Booth and Doolittle (1) criticize three supposed flaws in our argument (2) that the energetic advantage of mitochondria enabled the prokaryote to eukaryote transition. Their critique, not our paper, is flawed. A reply is in order.

First, Booth and Doolittle (1) claim that our paper (2) argued that the energetic benefit of mitochondria is larger genomes. We clearly stated: The energetic cost of possessing many genes is trivial, the cost of expressing them as protein is not (2). This is because DNA synthesis consumes about 3% of a microbial cell’s energy budget, whereas protein synthesis consumes about 75% (3). The energetic hurdle at eukaryote origin is gene expression, not genome size. Eukaryotes have four to five orders-of-magnitude more energy per gene than bacteria, meaning the number of proteins they can express increases by that much. Genome size is secondary.

Booth and Doolittle’s (1) second point also criticizes something we did not say. They write “Second, an argument for why eukaryotes can, in principle, accomplish complex evolutionary feats that prokaryotes cannot should not rest on prokaryotic failures to do so in practice” (1). We made no such claim. It is an observation that prokaryotes have not become as complex as eukaryotic cells. Is there is a reason for that, or not? Booth and Doolittle (1) suggest no, eukaryotes just got lucky and any prokaryote can do it. We suggest that prokaryotes cannot become complex because they lack internalized membranes with associated bioenergetic genomes, which allowed eukaryotes to increase the number of proteins they can evolve and express (2).

Booth and Doolittle’s (1) third criticism asserts that our paper (2) implies that anaerobic eukaryotes should lack sufficient energy to remain eukaryotic. Booth and Doolittle (1) write: “...there are many full-fledged anaerobic eukaryotes that do not derive energy from mitochondrial respiration. ... Therefore, high energy production is not, in principle, necessary to be a DNA-heavy and gene-rich eukaryote. We may find it difficult to imagine how such a cell could have evolved ... but invoking a transient aerobic intermediate does not reduce the difficulty.” That critique is flawed in two ways.
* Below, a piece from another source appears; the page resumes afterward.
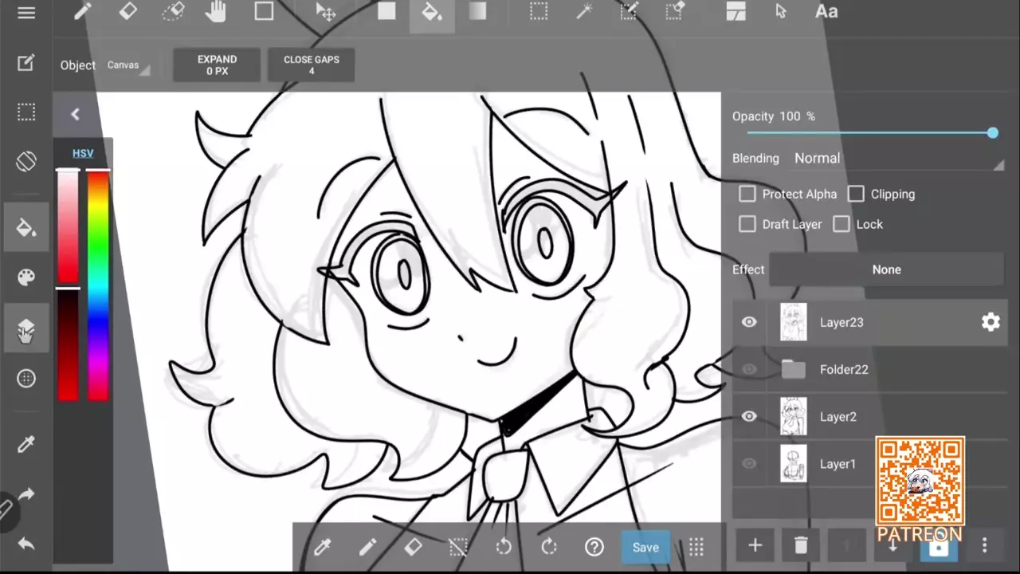Image resolution: width=1020 pixels, height=574 pixels.
Task: Select the Gradient tool
Action: coord(477,12)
Our argument (2) was that mitochondria, not oxygen, make the energetic difference that permitted eukaryotes to explore protein space by virtue of expressed genes. Booth and Doolittle (1) equate oxygen with increased energy; we clearly explained that oxygen is not the difference. Were oxygen crucial to becoming prokaryotic, Escherichia coli and other oxygen respiring prokaryotes would have become eukaryotic for the same reasons. True, oxygen won’t make a prokaryote eukaryotic and anaerobic eukaryotes do not devolve into prokaryotes (4), but we made no such claim. The inference that only aerobes could remain complex is theirs, not ours. Many animal mitochondria are anaerobic (1, 4). Mitochondria lifted the energetic barrier to inventing the many protein-dependent traits that distinguish eukaryotes from prokaryotes (2). Once the inventing is over, maintaining those traits is energetically moot (5). By analogy, it takes far more energy to build a suspension bridge than it does to maintain it, once finished. Booth and Doolittle (1) criticize things we did not say, which readers need to know.